Directed by: Viktor Tourjansky, Giorgio Venturini
Actors: Edmund Purdom, John Drew Barrymore, Giorgia Moll
Country: Italy | France
Also known as: Kasakat, The Cossacks
It’s the mid-1800s, and Russia is expanding southeastwards into the lands of the Chechen individuals. Jemal, son of Shamil the Chechen frontrunner, is sent to Saint Petersburg as a hostage and guarantee of a temporary peace treaty. While here, Jemal sees the energy of Russia and falls in love with a Russian girl. When Shamil wants to make war again for the freedom of his individuals, his boy is torn between old household loyalties and his understanding that his father’s nation cannot stand against the power of a country prepared with modern hands.

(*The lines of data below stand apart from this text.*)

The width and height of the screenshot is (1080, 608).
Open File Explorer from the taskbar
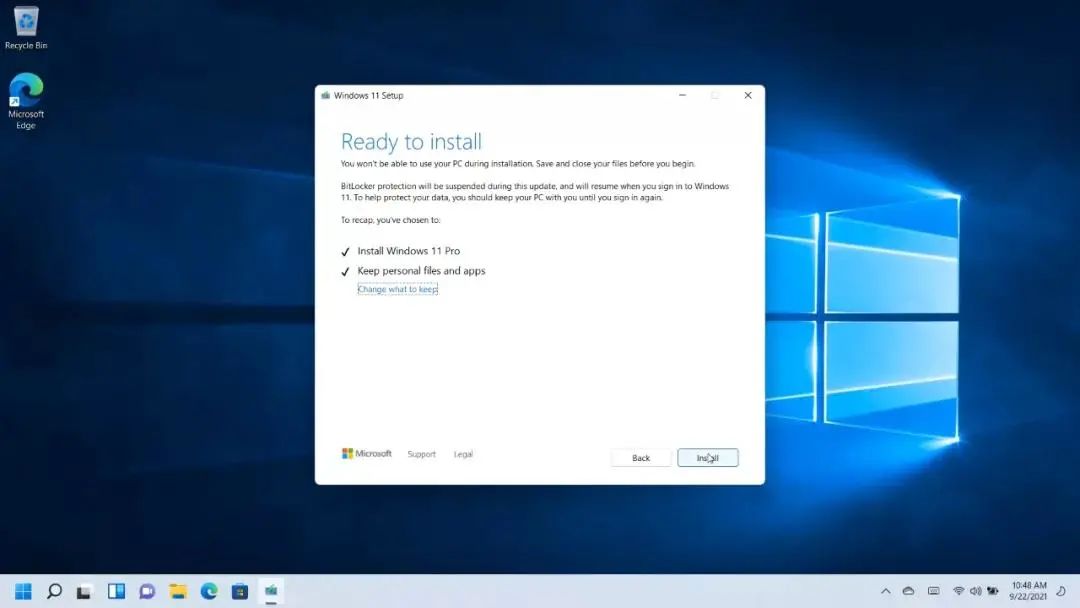coord(178,592)
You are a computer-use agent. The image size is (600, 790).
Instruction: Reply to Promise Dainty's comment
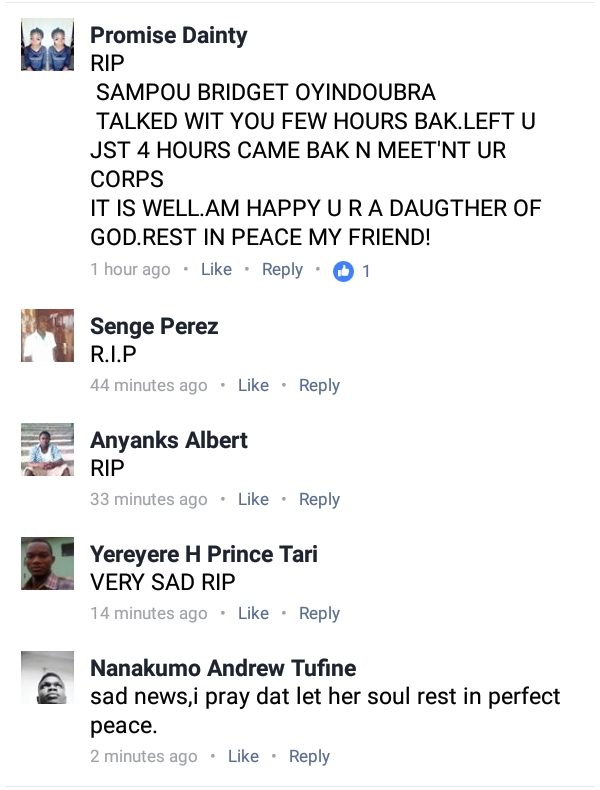(282, 270)
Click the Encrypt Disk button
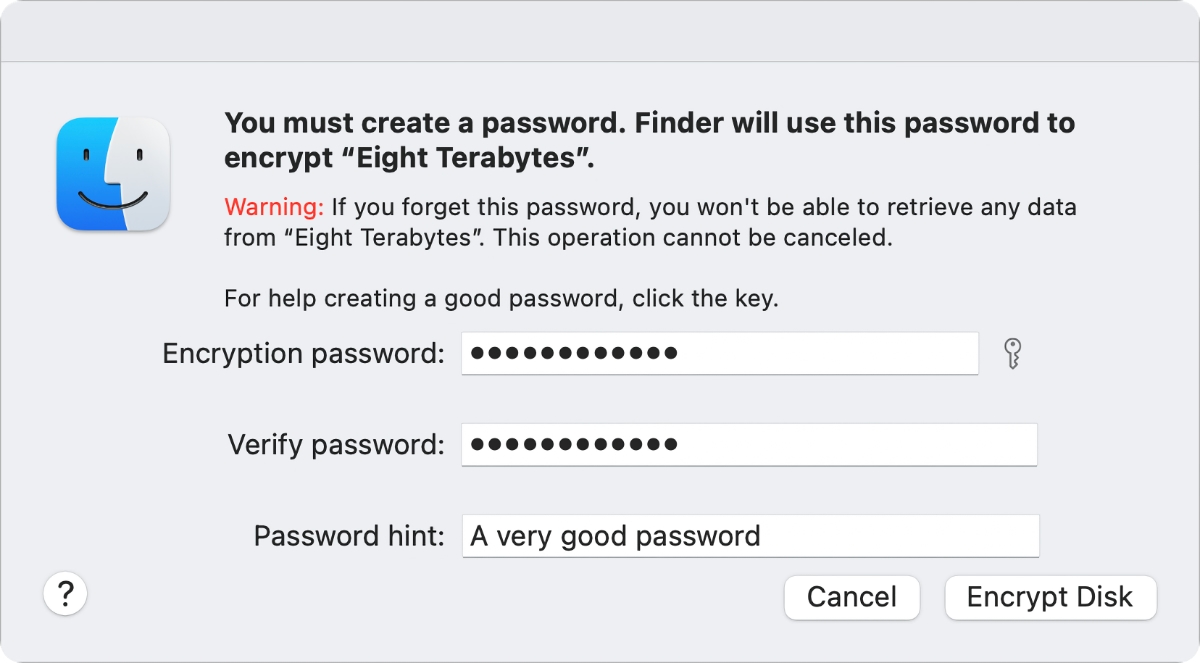1200x663 pixels. 1050,597
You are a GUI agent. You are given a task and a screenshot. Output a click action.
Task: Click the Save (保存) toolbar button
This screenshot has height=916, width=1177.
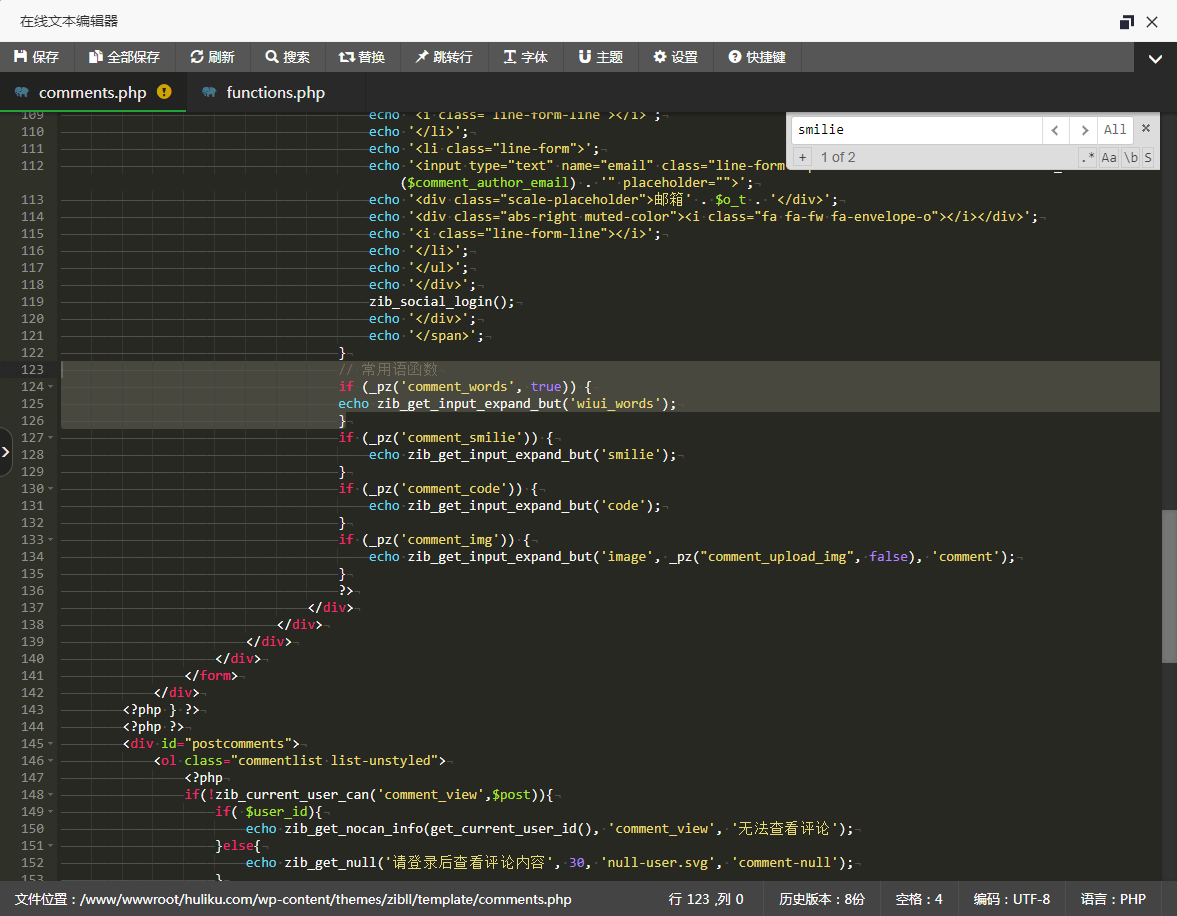[x=37, y=57]
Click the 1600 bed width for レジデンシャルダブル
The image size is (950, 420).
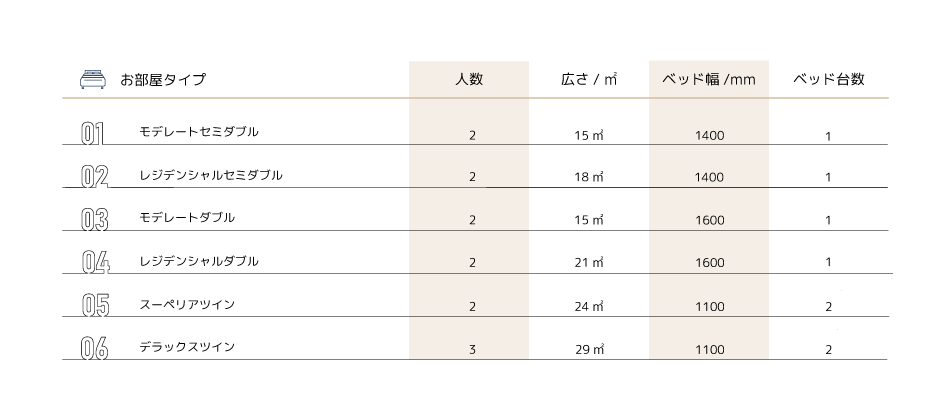pos(709,263)
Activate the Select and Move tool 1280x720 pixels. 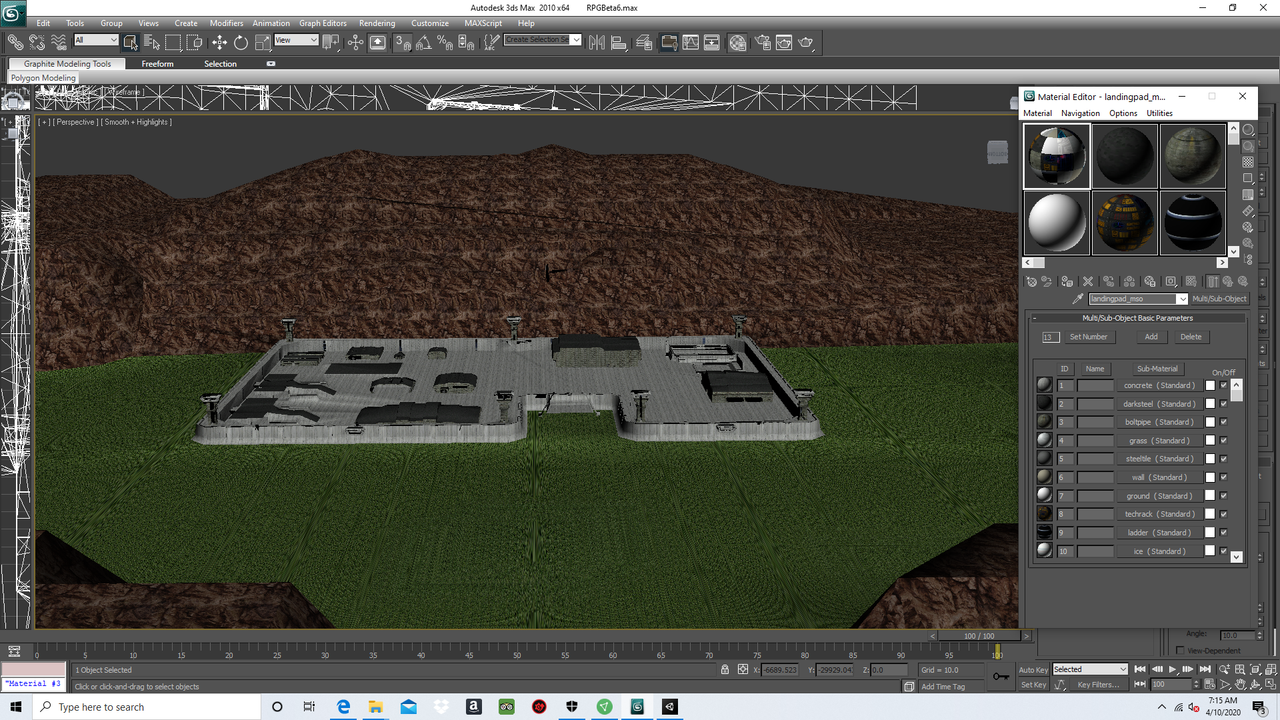(220, 42)

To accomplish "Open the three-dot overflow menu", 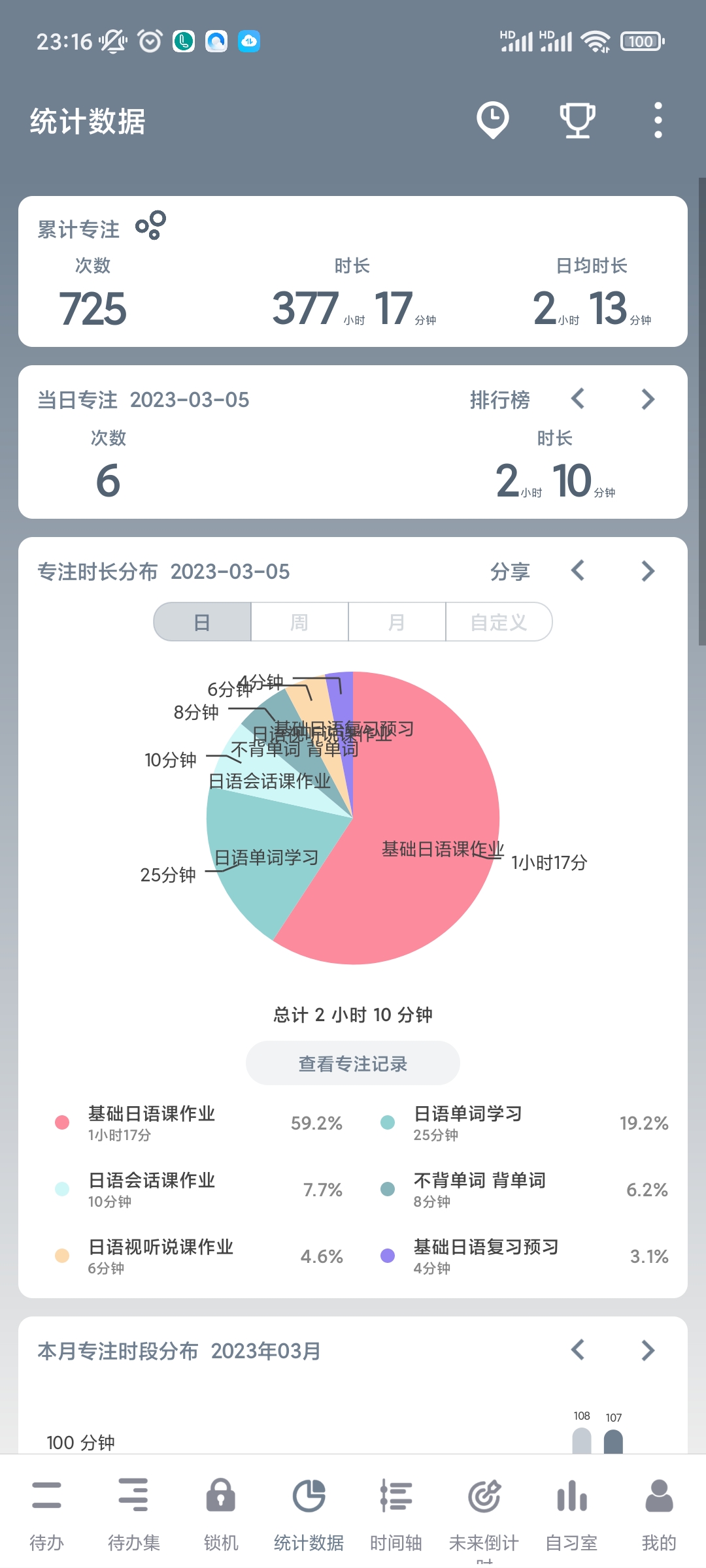I will 658,120.
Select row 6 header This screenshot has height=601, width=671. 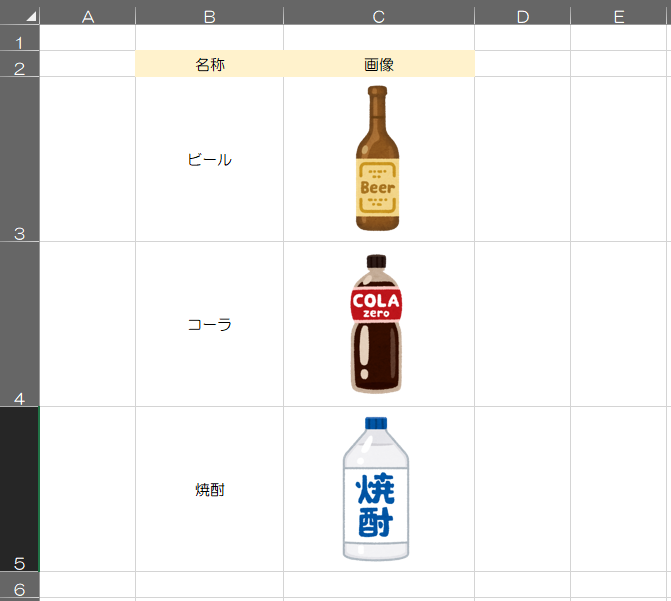coord(20,585)
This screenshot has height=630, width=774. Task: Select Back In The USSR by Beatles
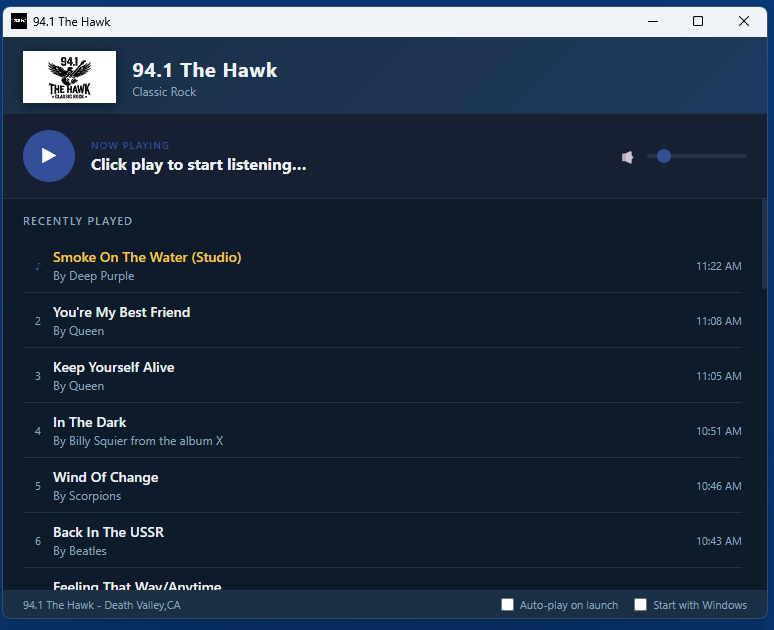click(108, 533)
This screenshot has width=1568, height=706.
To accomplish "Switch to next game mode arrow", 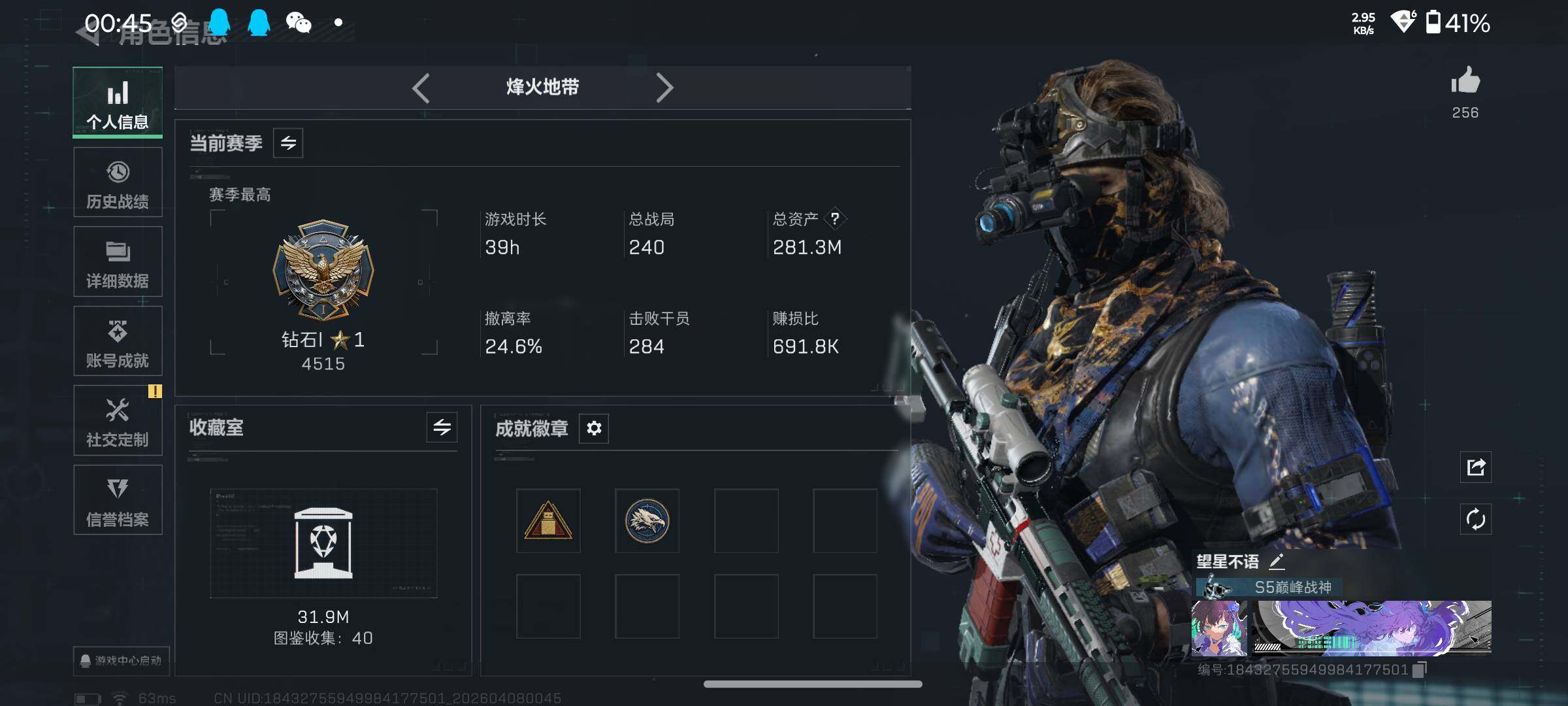I will pyautogui.click(x=664, y=88).
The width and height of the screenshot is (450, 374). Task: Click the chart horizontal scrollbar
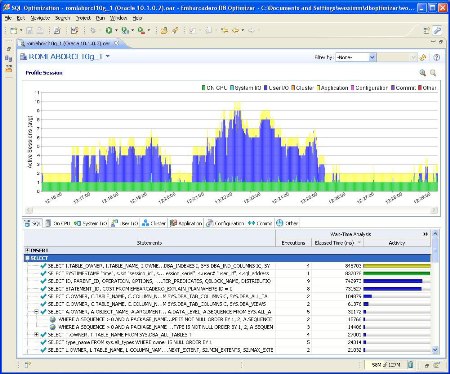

This could be managed as a simple struggle-against-oppression soap opera, but information technology isn’t. Both edges are shown with nuances of sensitivity completely unexpected in this sort of movie. In an especially effective scene, the Chechen artillery bombards the Russian army’s camp as the soldiers are celebrating mass. As the shells burst among the bugles and troops call them to arms, a soldier is hit and falls to the ground. In a moment that speaks for all the faceless warriors that have actually dropped in countless war movies, the dying soldier speaks to a priest keeping him, “Father! we can’t die. I have kids…” A moment of humanity deeper than that shown by many more celebrated (and pretentious?) movies!
This movie is also interesting for its depiction of the Russian promotions in Central Asia in the 1850s. The Russian soldiers in their white tunics are straight out of the paintings of Vereshchagin, the famous war artist, and the Chechen warriors (the “Cossacks” of the film’s title) look realistic in their lengthy coats with bullets tucked in holders sewed to their pockets. Shamil had been a real individual, and it is still a hero to the individuals of Chechnaya. He ultimately made serenity with the Russians whenever he saw that his struggle had been condemned to failure.
we saw this movie some twenty many years ago on late-night television, but it has stayed with me due to its rare topic and its unusual sense and humanity of fair play to the sides portrayed in the drama it shows.